Offloading FFmpeg with Cloudflare

For 226 episodes of my Call Kent podcast, I recorded audio, combined it with my response audio, and ran the whole thing through FFmpeg directly on the same Fly.io machine that serves kentcdodds.com. It was a simple pipeline and it worked fine. But in the back of my mind I knew I should probably give this some proper treatment (queues etc).

The publish that finally broke things

On March 6, 2026, I finished an extra long recording a Call Kent episode and hit publish. My app runs FFmpeg during the publish flow: it stitches the caller's audio with my response, applies silence trimming, normalizes loudness, adds intro and outro bumpers, and produces the final episode MP3. That job used to block the HTTP request and run inline on the app server.

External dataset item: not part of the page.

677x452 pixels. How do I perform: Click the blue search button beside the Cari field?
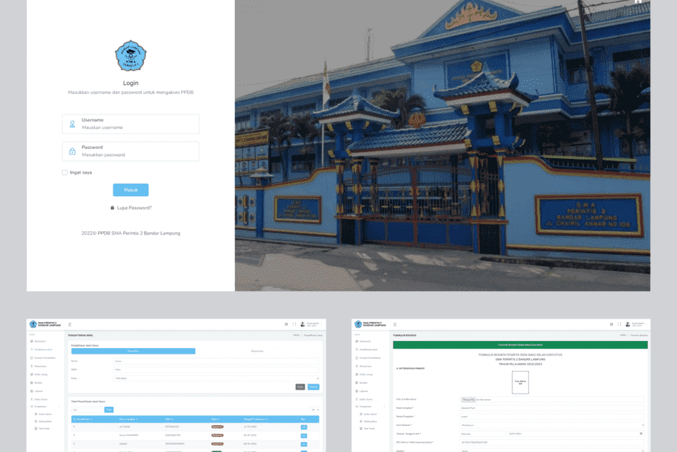click(109, 410)
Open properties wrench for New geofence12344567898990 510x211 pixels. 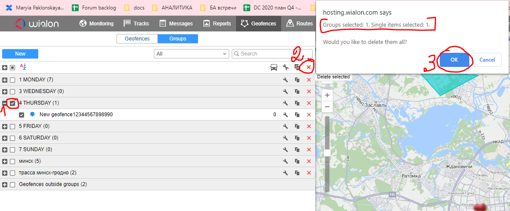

It wasn't a big deal because I'm the only person who kicks that off so I don't mind waiting for it to finish.

But this one was kinda big relative to others I've done and that publish made production fall over.

The Fly.io instance running kentcdodds.com hit extreme CPU saturation. The metrics tell the story clearly:

Fly.io instance metrics from March 6, 2026. Load average spikes to 400–500%. CPU Utilization is saturated. The CPU Quota Balance and Throttling graph shows the machine hitting its CPU quota ceiling.

Load average climbed to 400–500% and stayed there for the entire FFmpeg run. The CPU quota balance graph showed the machine being throttled, having consumed its allocated CPU budget so the scheduler was pulling it back. The site was degraded until the job finished, and I had to emergency-upgrade the machine from a shared CPU to a performance CPU to stabilize it.

That was the moment I decided to stop doing FFmpeg on the primary machine.

In defense of the original design

I want to be clear: running FFmpeg inline was not a foolish decision. It was a reasonable simple-first choice that served 226 episodes with minimal incident.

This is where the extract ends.